● WHAT YOU WILL DO: An exact reproduction of the data below is the required answer.

● RECORDED DATA:

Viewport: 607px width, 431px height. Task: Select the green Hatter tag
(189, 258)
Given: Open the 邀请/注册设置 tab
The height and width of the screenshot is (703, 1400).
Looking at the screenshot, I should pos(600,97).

● FINISHED TASK:
Viewport: 607px width, 431px height. Task: Select the green Hatter tag
(189, 258)
Given: Open the 邀请/注册设置 tab
The height and width of the screenshot is (703, 1400).
Looking at the screenshot, I should pos(600,97).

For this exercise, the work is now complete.